▶ Requirement: Rewrite the data below, replacing "icon" with "button" and leaving everything else unchanged.

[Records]

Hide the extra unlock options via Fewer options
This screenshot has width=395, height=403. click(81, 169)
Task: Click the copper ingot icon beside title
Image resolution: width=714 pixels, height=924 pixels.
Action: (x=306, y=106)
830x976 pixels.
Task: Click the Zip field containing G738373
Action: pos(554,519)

▶ Written reply:
Hide the extra unlock options via Fewer options
This screenshot has width=395, height=403. click(81, 169)
Task: Click the copper ingot button beside title
Image resolution: width=714 pixels, height=924 pixels.
Action: (x=306, y=106)
830x976 pixels.
Task: Click the Zip field containing G738373
Action: pos(554,519)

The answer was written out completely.